Das Recht, zu wählen und gewählt zu werden, ist ein hohes Gut in der Demokratie, in Deutschland ist es verbrieft im Art. 38 des Grundgesetzes, das am 23. Mai sein 75-jähriges Jubiläum feiert. Wie blicken Sie auf dieses historische Datum?

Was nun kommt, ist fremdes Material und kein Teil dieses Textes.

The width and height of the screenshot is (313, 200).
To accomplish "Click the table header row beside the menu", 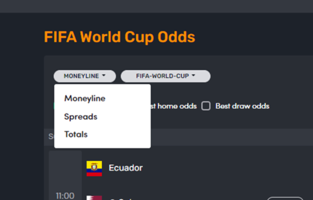I will (x=232, y=137).
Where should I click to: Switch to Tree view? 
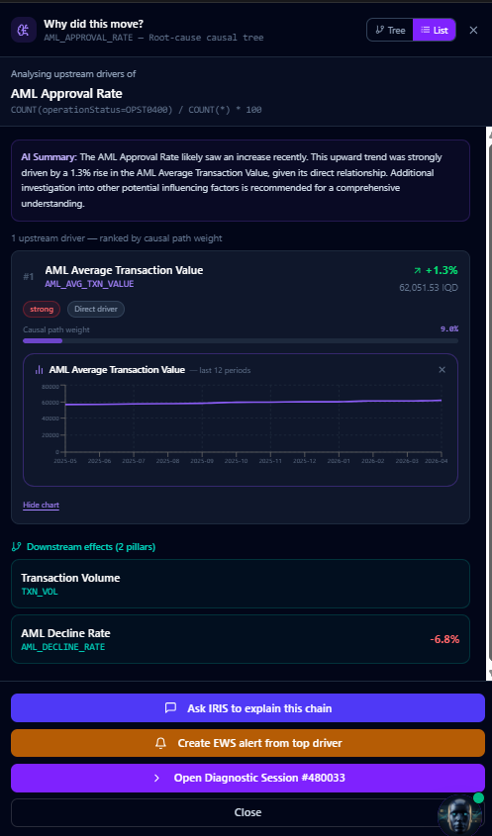click(390, 31)
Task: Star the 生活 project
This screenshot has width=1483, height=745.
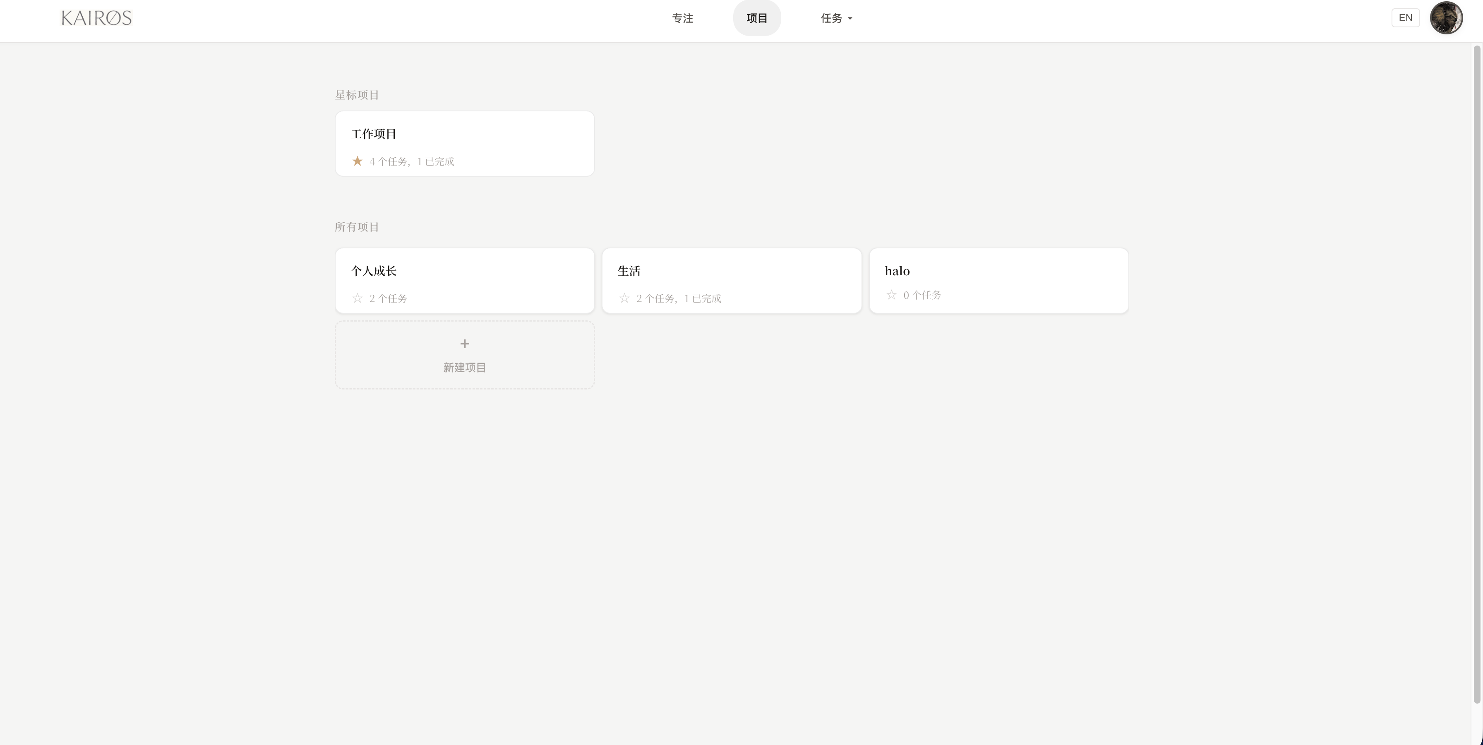Action: [624, 298]
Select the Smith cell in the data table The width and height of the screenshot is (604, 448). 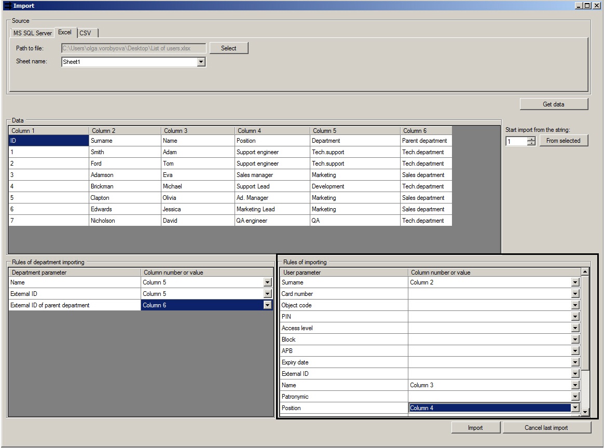click(125, 152)
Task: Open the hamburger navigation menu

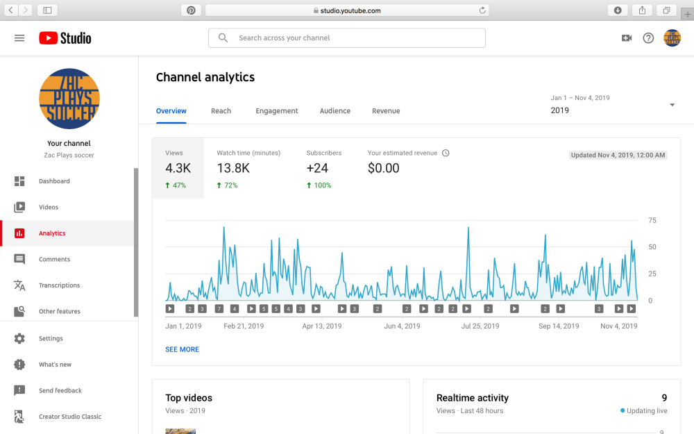Action: pos(19,38)
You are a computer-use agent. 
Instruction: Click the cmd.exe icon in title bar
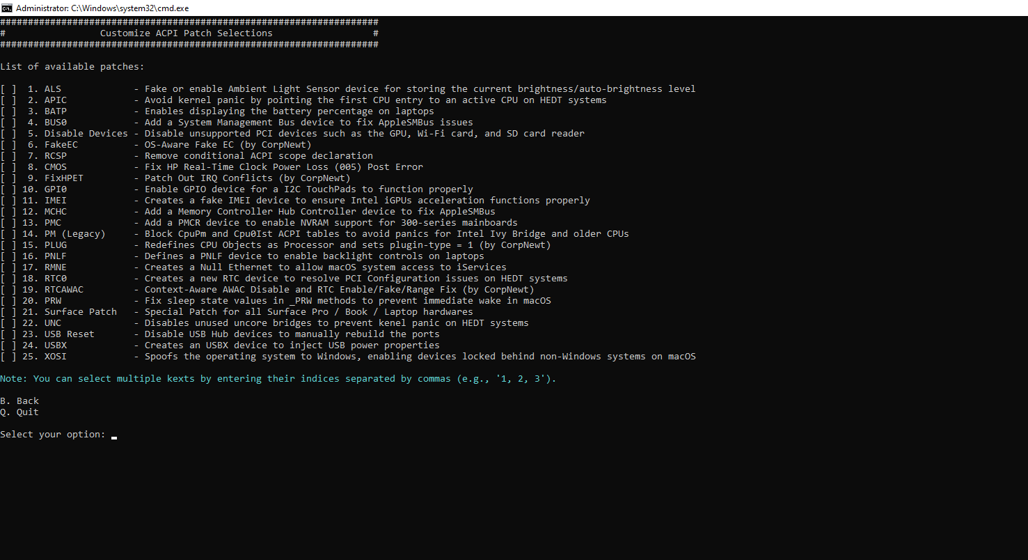click(7, 8)
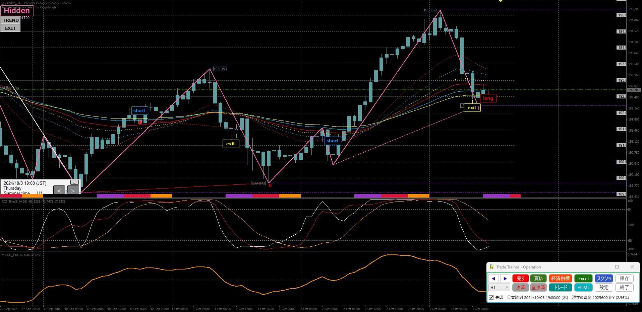Screen dimensions: 642x312
Task: Step back one candle with left arrow
Action: (493, 279)
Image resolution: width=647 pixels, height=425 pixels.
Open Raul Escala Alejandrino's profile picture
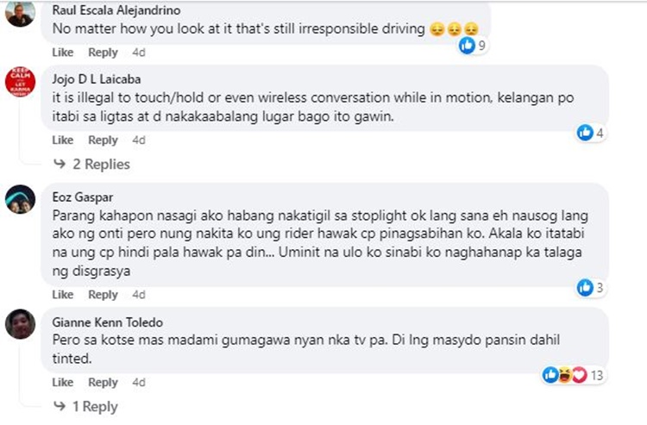point(20,14)
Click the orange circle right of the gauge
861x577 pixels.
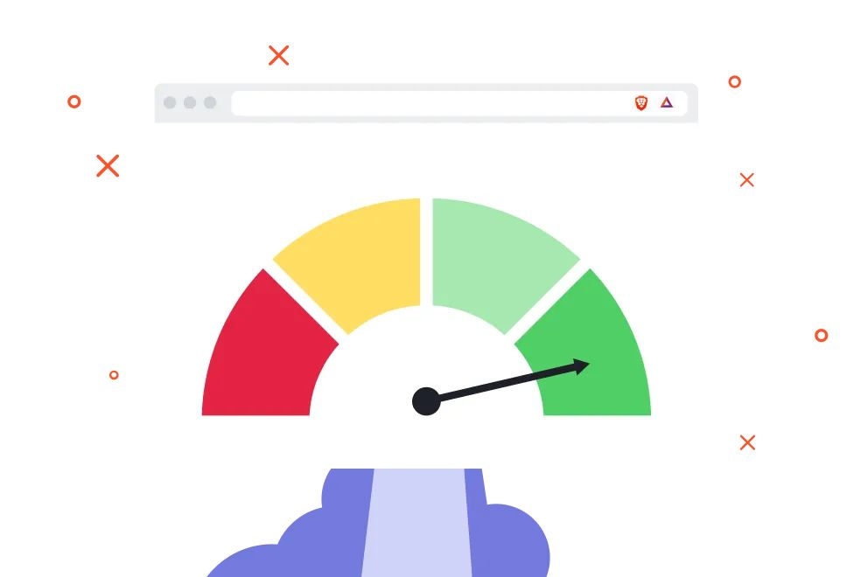click(821, 335)
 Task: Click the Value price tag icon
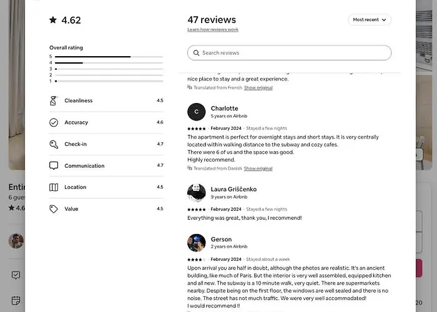pyautogui.click(x=54, y=209)
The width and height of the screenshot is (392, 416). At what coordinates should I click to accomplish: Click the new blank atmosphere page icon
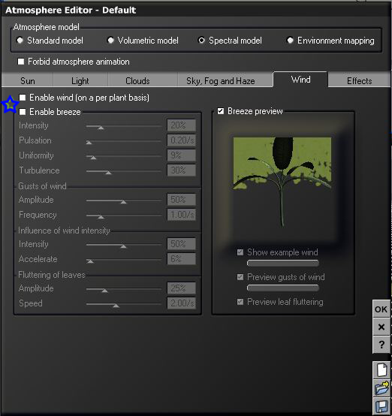(x=381, y=370)
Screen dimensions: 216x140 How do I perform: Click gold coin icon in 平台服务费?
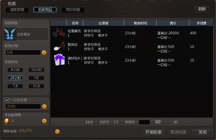tap(7, 121)
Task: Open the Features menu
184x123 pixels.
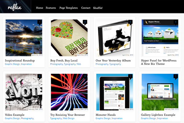Action: coord(51,8)
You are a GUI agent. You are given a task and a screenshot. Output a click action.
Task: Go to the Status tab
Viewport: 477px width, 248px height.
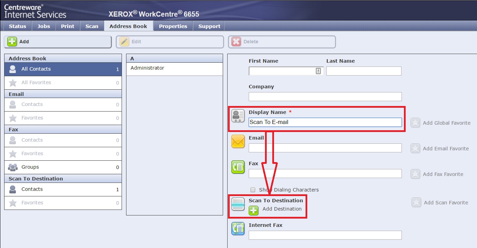(x=17, y=26)
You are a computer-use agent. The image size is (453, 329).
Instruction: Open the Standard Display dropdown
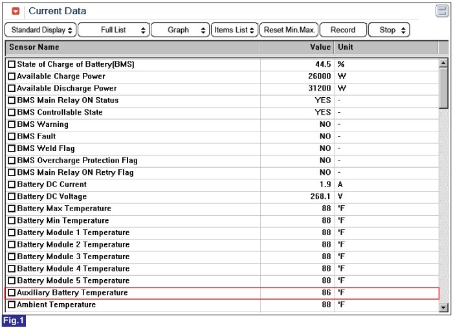(x=40, y=30)
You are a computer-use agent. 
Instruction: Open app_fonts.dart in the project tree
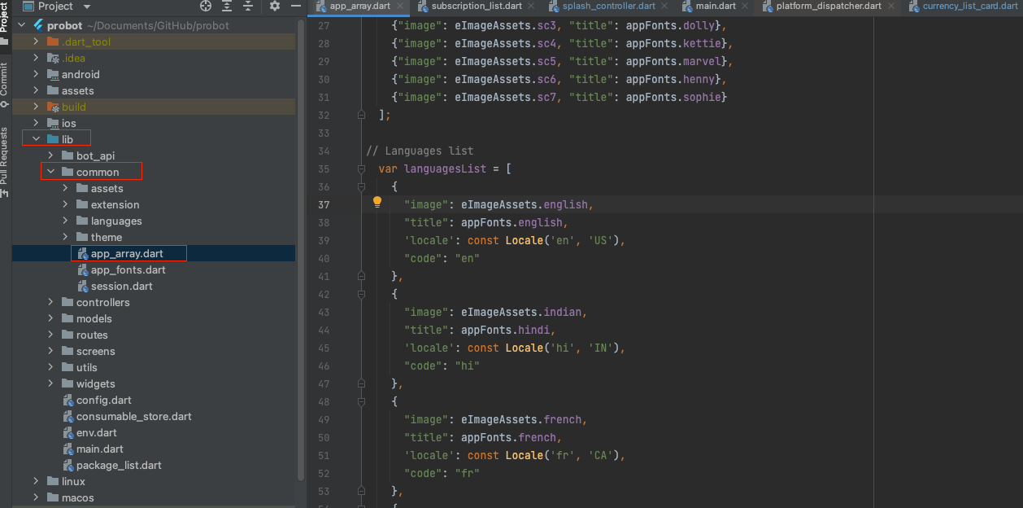128,269
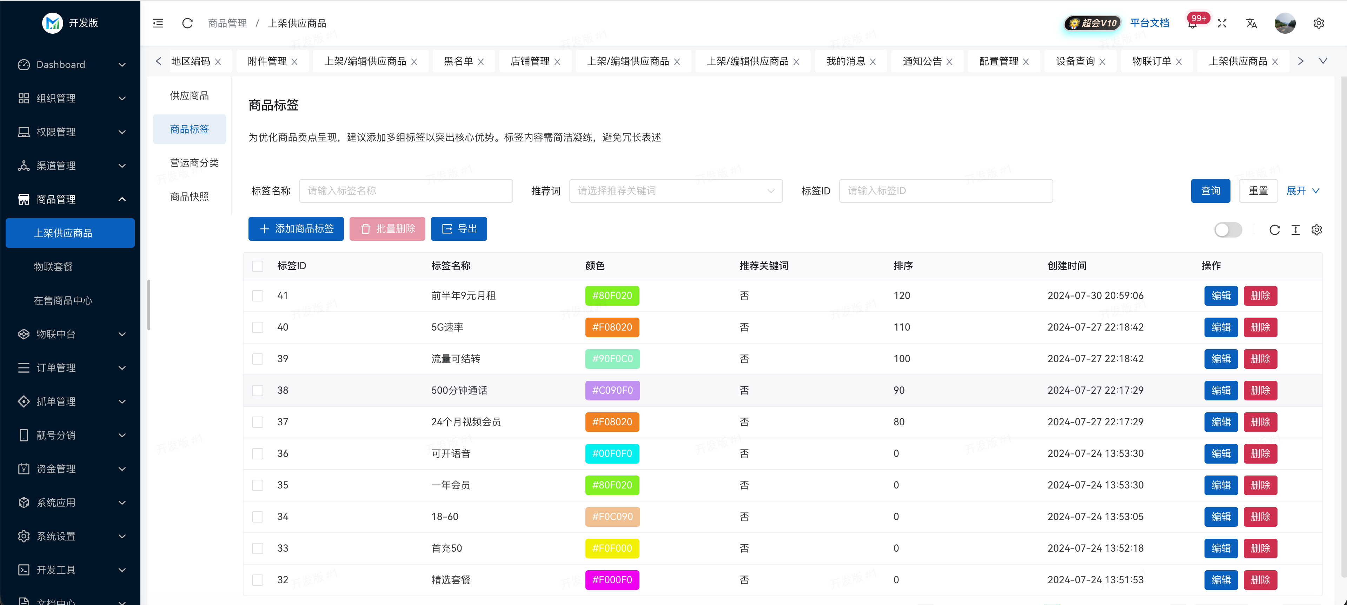The height and width of the screenshot is (605, 1347).
Task: Toggle the switch above the table
Action: 1228,230
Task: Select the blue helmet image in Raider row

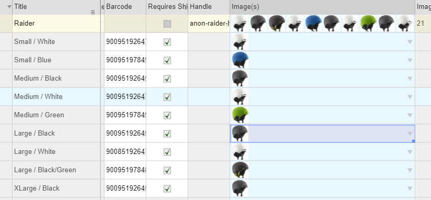Action: click(313, 24)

Mit großer Dankbarkeit, weil es mir, wie allen in meiner Generation, erlaubt hat, in eine historische einmalige Periode des Friedens hineingeboren zu werden und in einem im Weltmaßstab unvergleichlich hohem Maß an Freiheit, Sicherheit und Wohlstand aufzuwachsen und bis heute zu leben. Der Geburtstag des Grundgesetzes ist in Deutschland ja kein Feiertag und wird meistens völlig übersehen. Aber vielleicht ist das ja auch ein Teil des Erfolgsgeheimnisses dieser besten Verfassung, die Deutschland jemals hatte, dass sie nicht mit Pomp und Pathos gefeiert wird, sondern eher bescheiden und unauffällig daherkommt. Die christliche Tugend der Demut ist, so meine ich, auch eine wichtige Voraussetzung für eine gute und erfolgreiche Politik.

Neben dem Gottesbezug in der Präambel wurden einige Forderungen der Kirchen ins Grundgesetz aufgenommen, so zum Beispiel die allgemeinen Natur- und Menschenrechte, den besonderen Schutz des Lebens, von Ehe und Familie sowie die prinzipielle Anerkennung des Religionsunterrichts an öffentlichen Schulen. Grund genug für die christlichen Kirchen, dieses Jubiläum mitzufeiern?

Das Grundgesetz atmet meines Erachtens sehr viel christlichen Geist, den wir als Kirchen auch dankbar würdigen sollten.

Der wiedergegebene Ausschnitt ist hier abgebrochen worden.